- Set task 1: What are all the section headings in the text on onboarding newcomers to a codebase?
- Set task 2: Rewrite everything in the text on onboarding newcomers to a codebase from "Describing Potential Misinterpretations" down to "as programmers’ mistakes.", replacing "ambiguity" with "uncertainty".

- Extracted text:

++++++

However, this latter work only refers to key historical moments suggesting a focus on major changes only and does not refer to on-going or envisaged future changes, as identified here. The variation perspective proposed by Ragavan et al. is more relevant in that it seems to be of finer granularity but, even then, it does not explicitly address future planned changes, or the rationale commentary that an expert guide can provide: rationales that explain why certain code is no longer used, and the trajectory of changes over multiple versions (temporary, moving from one convention to another).

Focusing on Walkthroughs of Complex Code

Chunking into larger macro-level abstractions like plans (Brooks 1983; Pennington 1987; Boehm-Davis et al. 1996) is a de-facto component of the program comprehension literature, and was reflected in this study: Experts frequently walked through code algorithmically to explain its workings and intent. However, this focus was often on core code and code that the expert had visited recently, the latter suggesting that the experts directed attention to what they understood, as opposed to what was of value to the newcomer (see Section 5.2). In contrast, newcomers seemed happy to walk through the code themselves and thought that walkthrough effort should instead be reserved for complex lines of code (see Section 5.2 and Table 3). This suggests a communication mismatch between expert and newcomer that should be avoided in onboarding.

This aligns with information foraging theory (Lawrance et al. 2010) where newcomers, being experienced coders, felt they could work out the details of most of the code for themselves and wanted to leverage the expert for more difficult information. That is: where the opportunity (the expert) is available, more valuable prey (complex code) should be seized on. Indeed, this is also reflected in our findings regarding the “valuable prey” of design rationale. For less complex code, newcomers are aware that it will be available to them outside of the sessions and seem confident of their ability to interrogate it independently, as evidenced by the interactive nature of their discussions with experts when walking through that type of code during the onboarding sessions.

Describing Potential Misinterpretations

Experts described plausible misinterpretations that could be drawn from the code base. These include conventions that were once applied, and are still persistent in parts of the codebase, but are not to be applied going forward (see Section 5.4). They also include subtleties in algorithms that lead to ambiguity and plausible, but incorrect, rationales for design decisions (see Section 5.2). Our literature review offered up no literature on the potential value of disambiguating potential misinterpretations during code comprehension, probably due to the pull nature of the existing literature where misinterpretations would be simply categorized as programmers’ mistakes.

Adopting a Top-Down Approach

Unsurprisingly, experts provided a top-down view of code, starting with the high-level structure of the codebase (see Sections 3.1 and 5.1.1) before going into more detail. Newcomers reported that the high-level view was valuable session content, as it would allow them to navigate the codebase with greater ease subsequently. Low-level information was perceived as of lesser value because newcomers thought they could reconstruct most of it themselves when required.

In the literature, a top-down comprehension approach is seen as more optimal, with the alternative bottom-up approach being denigrated by Brooks (1983) as ‘degenerate’. O’Brien et al. (2004) and von Mayrhauser et al. (1997) linked a programmer’s ability to work top-down with their prior knowledge of the domain, knowledge that the experts in these sessions presumably had. Transfer of this knowledge allowed newcomers to adopt a more as-needed strategy (Littman et al. 1986), effectively navigating around the code to the pieces they needed for their task context. The alternative is ineffective, opportunist navigation, associated with unsuccessful maintenance, or having to develop a wider, more systematic understanding of the system (Robillard et al. 2004), associated with more successful maintenance, but greater effort.

++++++

- Data lines:

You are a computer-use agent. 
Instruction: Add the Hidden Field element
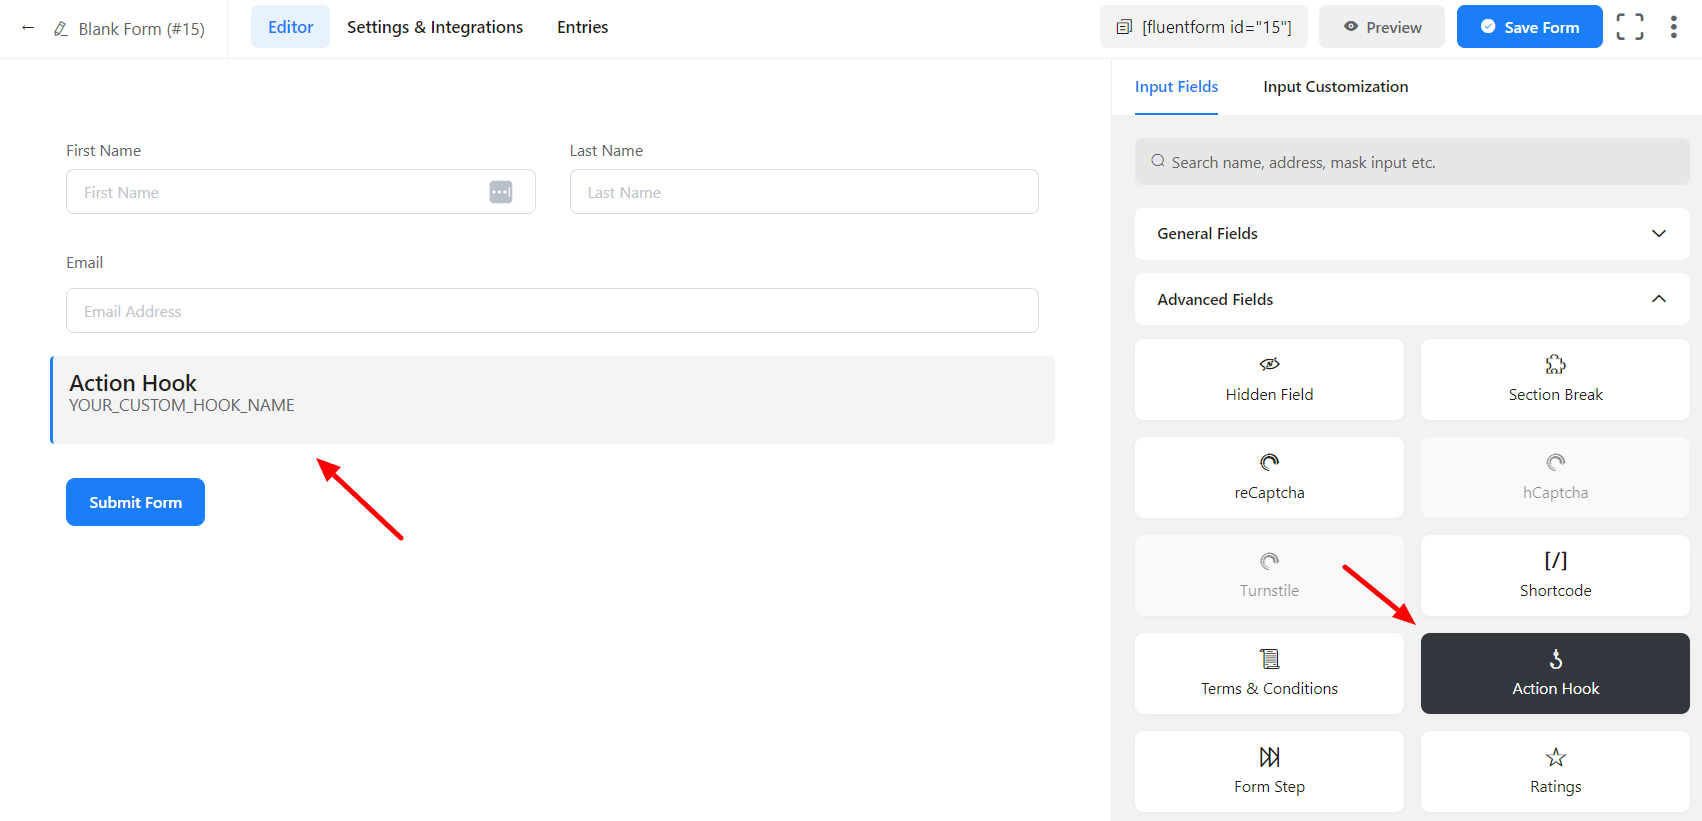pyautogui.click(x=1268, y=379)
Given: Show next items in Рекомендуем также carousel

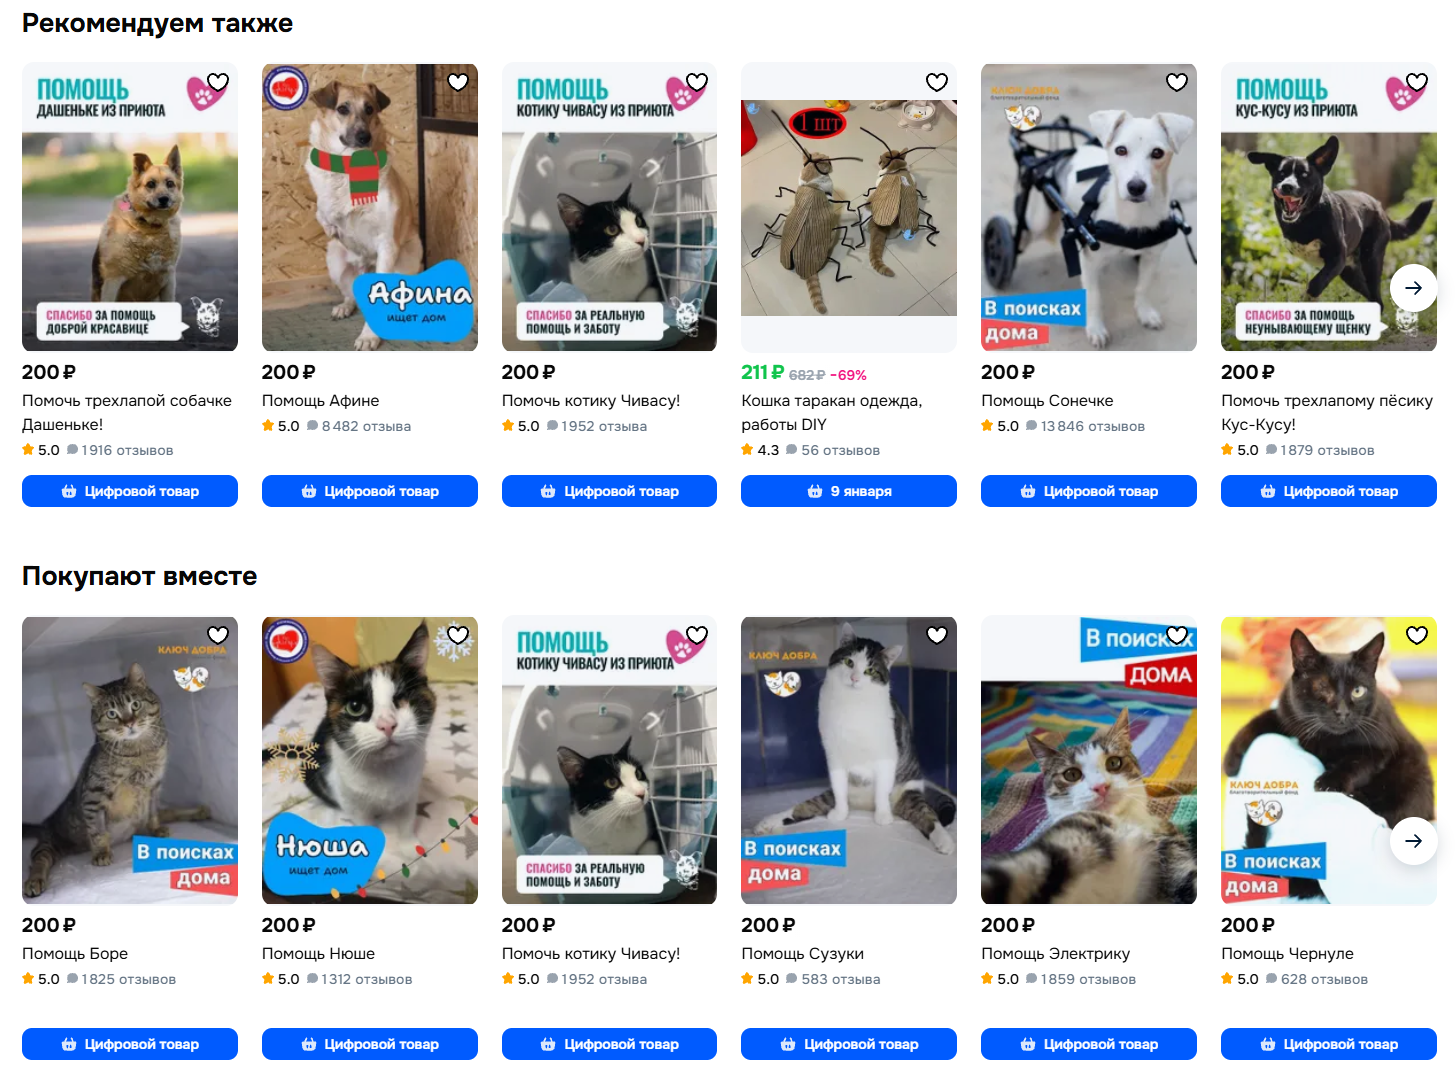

++++++

- Task output 1:
Focusing on Walkthroughs of Complex Code
Describing Potential Misinterpretations
Adopting a Top-Down Approach

- Task output 2:
Describing Potential Misinterpretations

Experts described plausible misinterpretations that could be drawn from the code base. These include conventions that were once applied, and are still persistent in parts of the codebase, but are not to be applied going forward (see Section 5.4). They also include subtleties in algorithms that lead to uncertainty and plausible, but incorrect, rationales for design decisions (see Section 5.2). Our literature review offered up no literature on the potential value of disambiguating potential misinterpretations during code comprehension, probably due to the pull nature of the existing literature where misinterpretations would be simply categorized as programmers’ mistakes.